Es un vendedor de almanaques. Vocea El más antiguo Galván. Se tiñe de cristal las barbas y parece lampiño. Es posible que no tenga, en efecto, nuestro reloj. ¿Vamos haciendo el inventario? Una guadaña cortaplumas, en la muñeca un reloj de arena. Alguna bolsa secreta, sin embargo, nos faltará por registrar. Nuestros compañeros no saben zoología, pero ya hemos advertido en él cosas de canguro.
Lo desnudamos al fin y lo sacamos a él mismo, todo de oro, de su bolsa de marsupial. Luego la cosa es muy aburrida, porque tiene él otra bolsa, en la que también está él, que a su vez tiene una bolsa . . .
¿Cuándo acabaremos de leer a Proust?
X.
A todas las amamos, obedeciendo a sus clásicos, sin preguntar sus nombres. Ahora a ti voy a amarte sin preguntar tu cuerpo. Huyes deslizándote en el trineo del frío. Los perros del viento tiran de él. Llevas en la mano una estrella, pero esto no es seguro, porque los domingos hasta las luces más humildes sacan sus mejores galas y se visten de estrellas. Alguien, emocionado, te descubre en la Osa Mayor y te retrata en un planisferio. Te pone un nombre griego o te llama como a sus pobres héroes. Pero tu nombre sólo yo lo sé. El sol no me deja oírlo, el ruido te me borra, me hacen olvidarte; pero de noche yo te sé. Nombre que nada nombras, nadie te impondrá acentos ortográficos, nadie te sujetará, inmóvil y relativamente eterno, en el epitafio de los diccionarios, Innombre.
Remordimiento
Le cerraría a esa tarde que entra de noche sin despertarme
Un pez vuela a mi sueño sin arrugar la piel de espejo del agua
Me debiera cortar su frío contacto
La sombra empieza a sangrar ruidos si la hiere la luz más mínima
Los mineros que nacen de los antípodas huelen día mi noche
Cómo será mi sueño siguiente sin nada más que yo muerto
Mi yo mío mirándome sin ojos
A todas horas es aquella hora siempre
Muerta
El paso de los marinos hacía de la tierra otro barco más grande
El mar se quitaba corpiños a cada ola un poco más delgado
Yo no hubiera creído nunca la Odisea sin el viento hojeándola
Un borracho iba del bar al horizonte con un balanceo armonioso
Qué Diógenes me dictó aquella dura palabra me duele sin herida
Si Dios me tapaba el sol es que era suyo
Naipe
Estoy escuchando tras de la puerta. No es correcto, pero hablan de mí: he oído mi nombre, Juan, Francisco, qué sé yo cuál, pero mío. El hombre que es sólo una fotografía de mi padre—nada más, en la noche, el rostro y la barba más blancos que la blancura—, ese hombre afirma que es yo; alza la voz: “ . . . como me llamo . . . ” No oigo bien el final, pero comprendo que ha pronunciado mi nombre, pues de pronto se le ha oscurecido el rostro también, y ya sólo se ve su barba caudal.
Vamos por esa alta vereda, una línea sólo, un alambre a lo más, del filo de las doce. Y cabe él a mi lado, sin embargo, porque es el retrato de mi padre. Si cambiara su paso, si no fuera tan igual al mío, para no sentirme tan solo; si su voz sonara distinta, y en otra boca que la mía, para no mascarme la lengua.

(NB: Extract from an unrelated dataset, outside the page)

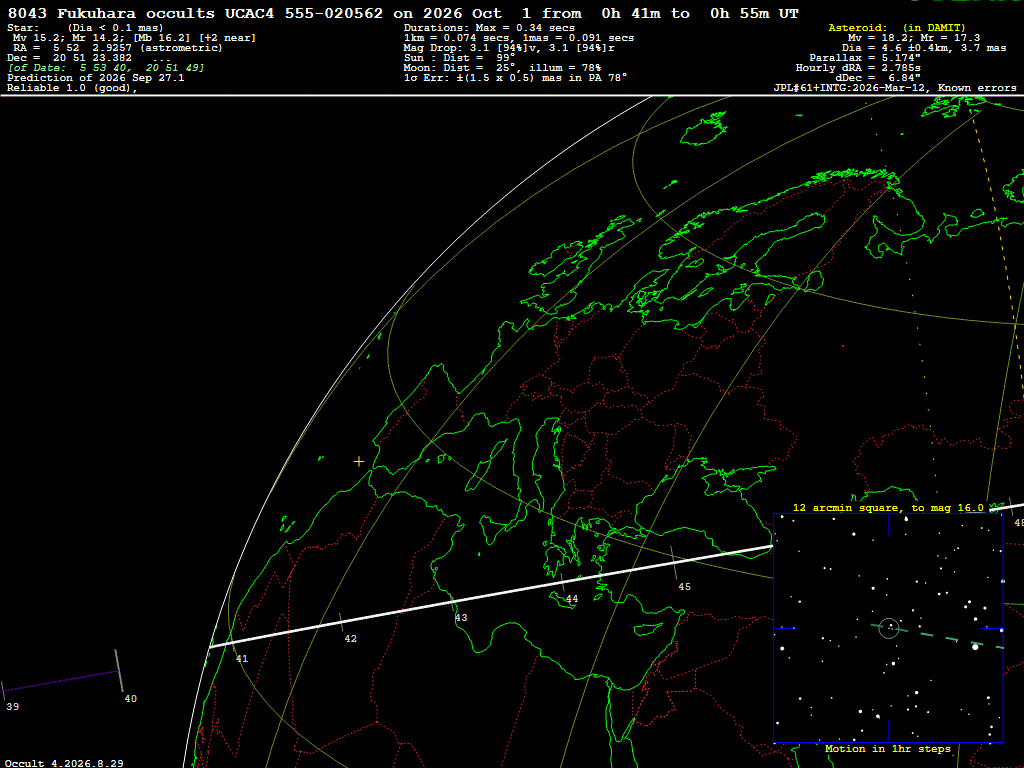Click the 39 minute label at the left edge
Image resolution: width=1024 pixels, height=768 pixels.
tap(12, 707)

Hay una lámpara a la derecha; acaso el sol. En ella se suicidan mariposas de rostros mal recordados. Él, como está desnudo, se empeña en ir del otro lado, vestido de mi sombra; es tan leve, que le basta apoyarse en la sombra de mi bastón para no cansarse nunca.
En este naipe se dibuja, arriba, un jack de corazones, en la mitad de abajo un rey de espadas insomne, que es su reflejo absurdo, limitados por la línea invisible del filo de las doce. Pues soy demasiado lampiño para mi sombra, espejo que anticipa medio siglo la imagen.